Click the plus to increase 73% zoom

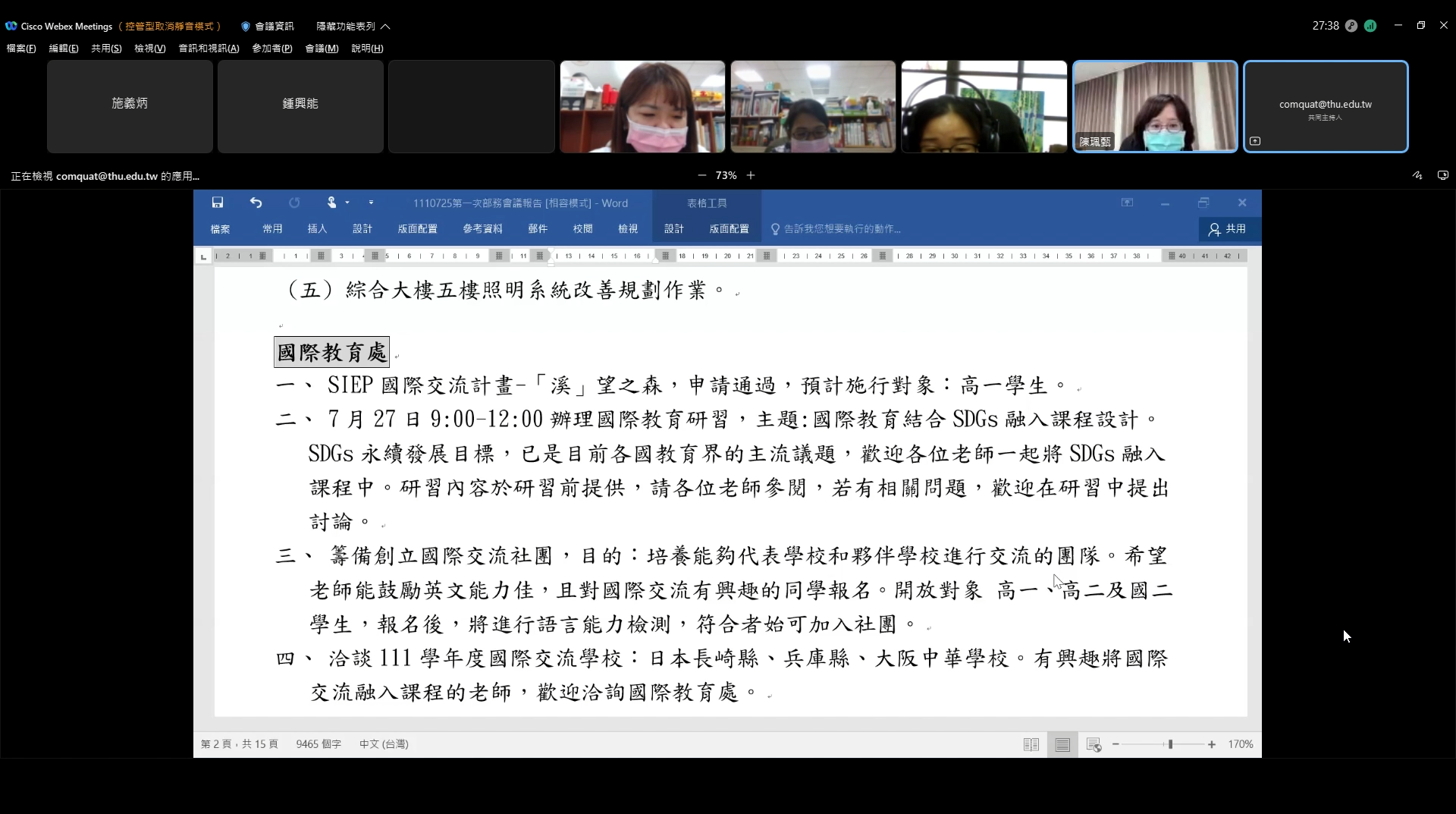tap(751, 175)
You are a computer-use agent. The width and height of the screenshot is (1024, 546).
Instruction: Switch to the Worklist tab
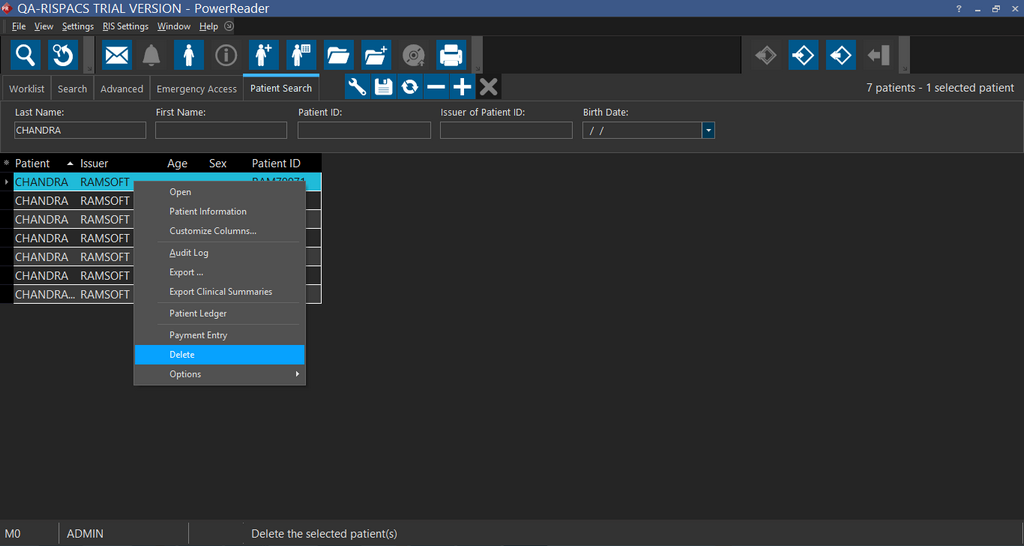26,89
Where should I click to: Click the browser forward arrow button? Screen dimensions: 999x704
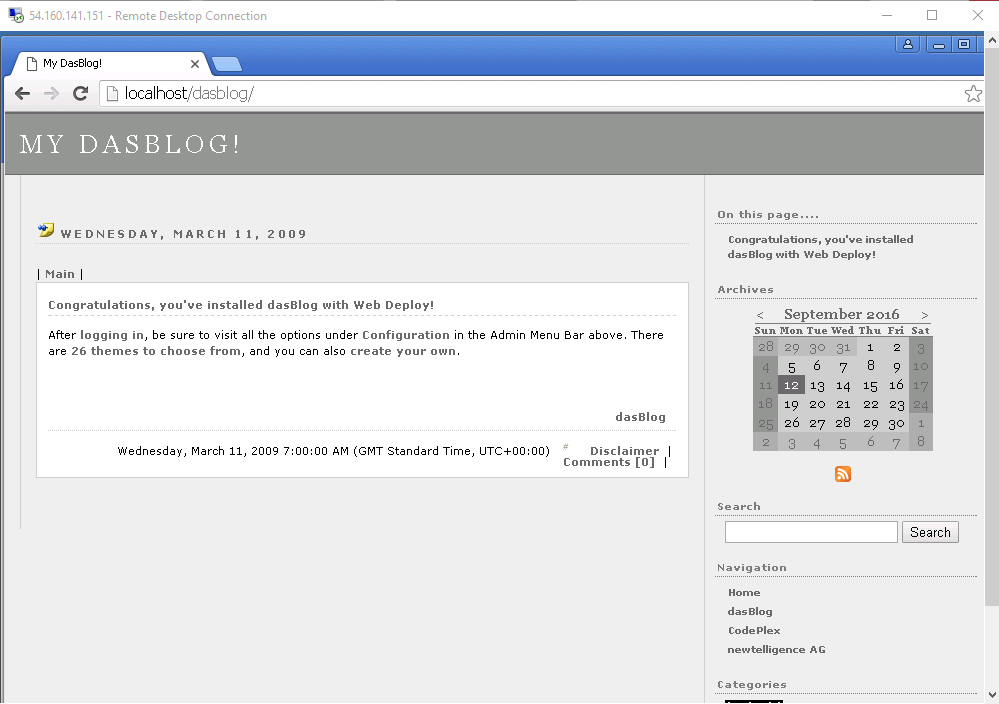pos(51,94)
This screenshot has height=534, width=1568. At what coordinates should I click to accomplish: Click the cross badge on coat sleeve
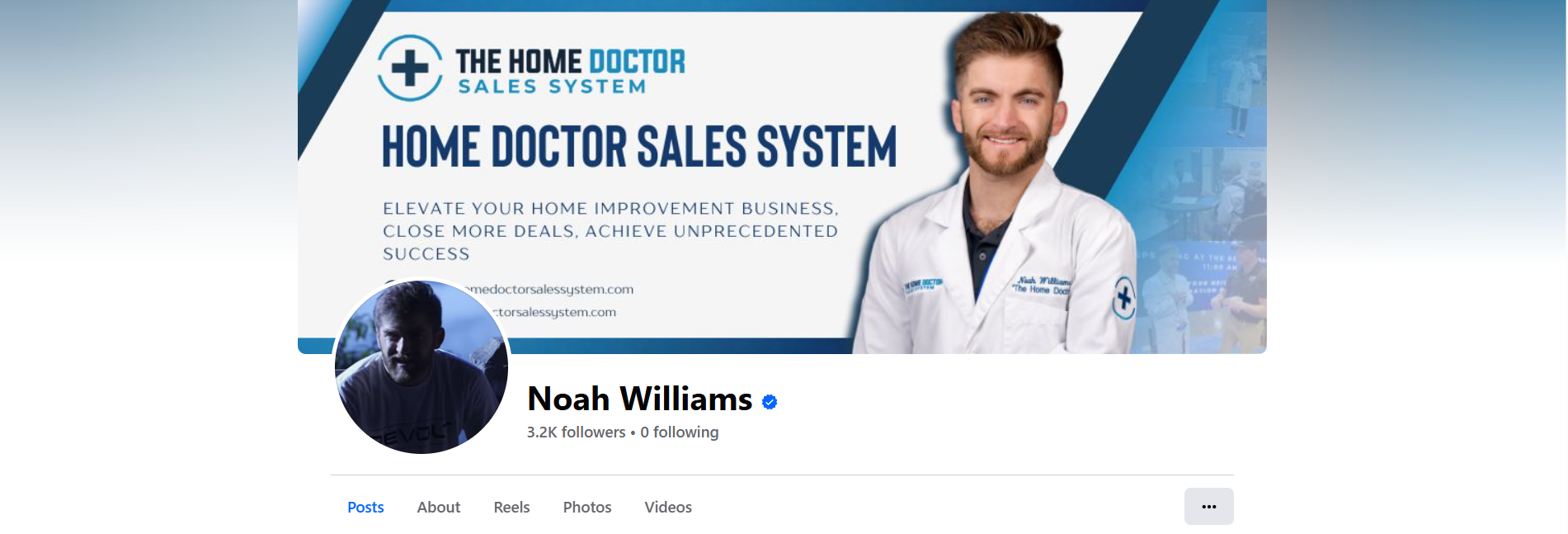[x=1123, y=298]
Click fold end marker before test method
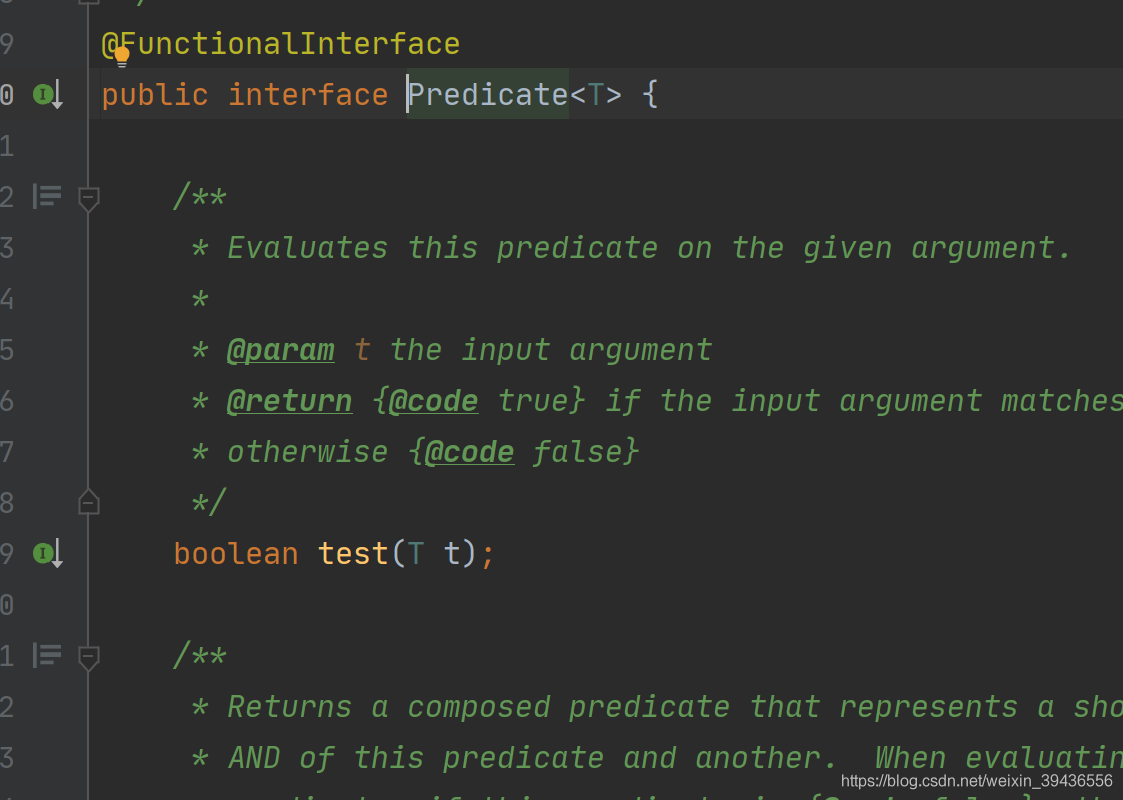Screen dimensions: 1123x800 (89, 502)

- [WHAT THIS TASK INVOLVES]:
Give back the material above exactly as it appears, minus the pictures.

- [TASK ANSWER]:
Click the plus to increase 73% zoom

tap(751, 175)
You are a computer-use agent. The width and height of the screenshot is (1024, 546).
Instruction: Switch to the Worklist tab
26,89
Where should I click to: Click the browser forward arrow button? Screen dimensions: 999x704
pos(51,94)
This screenshot has height=534, width=1568. At what coordinates should I click to accomplish: Click the cross badge on coat sleeve
[x=1123, y=298]
Click fold end marker before test method
Screen dimensions: 1123x800 (89, 502)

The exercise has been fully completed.